Companies like JPMorgan Chase & Co. and Wal-Mart Stores Inc. are rolling out their own products just as mobile-payment apps are catching on. By 2019, eMarketer estimates that the total value of transactions made by tapping a phone on an in-store terminal will reach $210 billion, up from $8.7 billion in 2015. For banks and retailers, that presents an opportunity to take on Apple Pay and Google’s Android Pay -- and maybe save on transaction fees to boot.
“Every one of the top 11 issuers of credit and debit cards by the end of next year will have their own version of Pay,” said Richard Crone, chief executive officer of Crone Consulting LLC. “Same for retailers. The big losers are going to be the ones with nothing.”
At stake is a fight over money and consumer data: Retailers loathe paying fees to accept credit cards in their stores and have long sought better data on what their customers buy, and when. Banks similarly dislike paying fees for Apple Pay transactions.

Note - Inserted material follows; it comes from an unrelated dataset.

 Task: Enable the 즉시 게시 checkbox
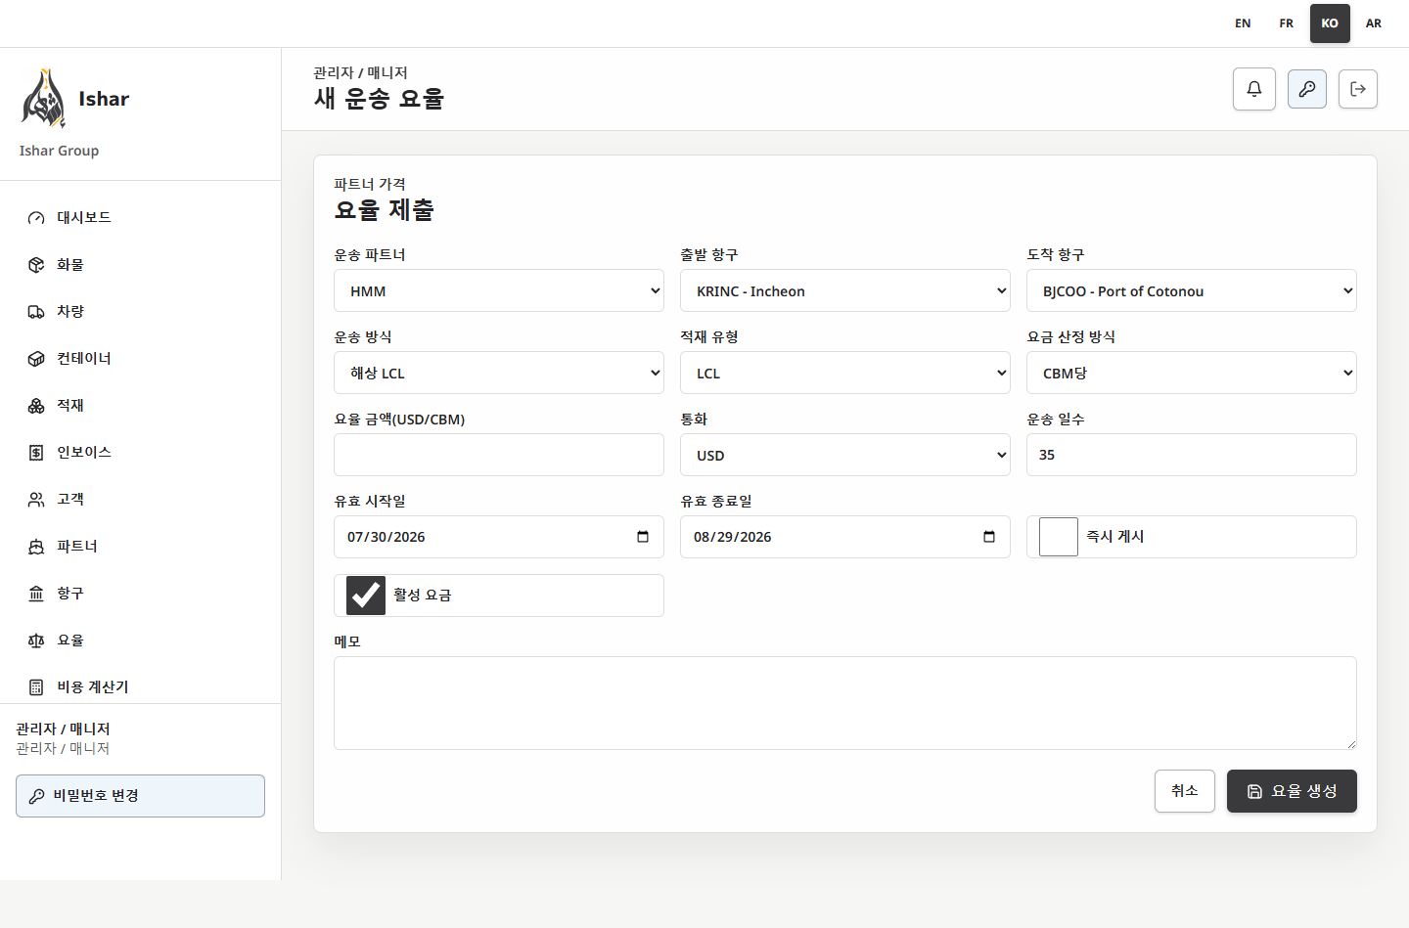[1059, 537]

Thus, financial institutions and retailers have incentive to push out their own mobile-payment services.
Here are some of the mobile wallets that will compete for consumers’ attention in 2016:
JPMorgan Chase plans to introduce its own mobile wallet in mid-2016. Mobile-banking apps are already used by more than half of U.S. smartphone owners with bank accounts, according to the latest Federal Reserve survey. Chase plans to pre-load cards for 94 million customer accounts “so the customer doesn’t have to do anything but accept the terms and conditions,” Gordon Smith, CEO of consumer and community banking at JPMorgan Chase, said in a keynote at the Money20/20 conference in October. Chase still wants its cards in all mobile wallets, and has decided to support Apple Pay, Samsung Pay and other competing services.

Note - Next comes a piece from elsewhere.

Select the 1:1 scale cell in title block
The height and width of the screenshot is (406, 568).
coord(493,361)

Wal-Mart will begin accepting payments through its mobile app in all U.S. stores in the first half of 2016. About 22 million Walmart shoppers already use the app, which compares prices and offers discounts on items and will now let customers store their credit- and debit-card information.
Merchant Customer Exchange -- a consortium founded in August 2012 by merchants including Wal-Mart and Target Corp. -- is testing its CurrentC app with about 200 merchants in Columbus, Ohio. The service is not yet available nationwide. “There will be more than one successful player in the mobile-payments space, and we fully expect to be one of them,” said Brian Mooney, chief executive officer of MCX.
Apple Pay is the market leader in tap-and-pay transactions, even after experiencing growing pains in 2015. The service’s in-store payment feature, however, only works with the latest Apple iPhones.
Google revamped its mobile-wallet service after scooping up rival Softcard, a joint venture of three wireless carriers. The company said in a Dec. 15 blog post that “millions of people” had signed up for the new Android Pay, with the majority using their Android smartphones to tap and make purchases for the first time.
Samsung Pay debuted in South Korea in August and became available in the U.S. in September. By October, U.S. Samsung Pay users made an average of eight transactions each. Unlike Apple Pay or Android Pay, Samsung’s mobile-payment service works on older in-store terminals, ensuring wider usage. Samsung Pay is only available on newer Galaxy smartphones.
PayPal users can make purchases with their smartphones in a variety of ways, including at Macy’s Inc. and Home Depot Inc. retail stores. In 2016 the company will introduce a feature that will let customers tap their phones to pay in stores, pitting it more squarely against Apple Pay and Android Pay. PayPal has 173 million active users and can work on both the iPhone and Android phones like the Galaxy.
The mobile-payment field is getting crowded despite slow consumer adoption. About 1 percent of U.S. households making at least $75,000 a year were expected to do their holiday shopping using a mobile wallet, according to Bankrate’s Money Pulse survey.
“The reality is nobody has nailed the in-store experience yet,” said Anuj Nayar, senior director of global initiatives at PayPal.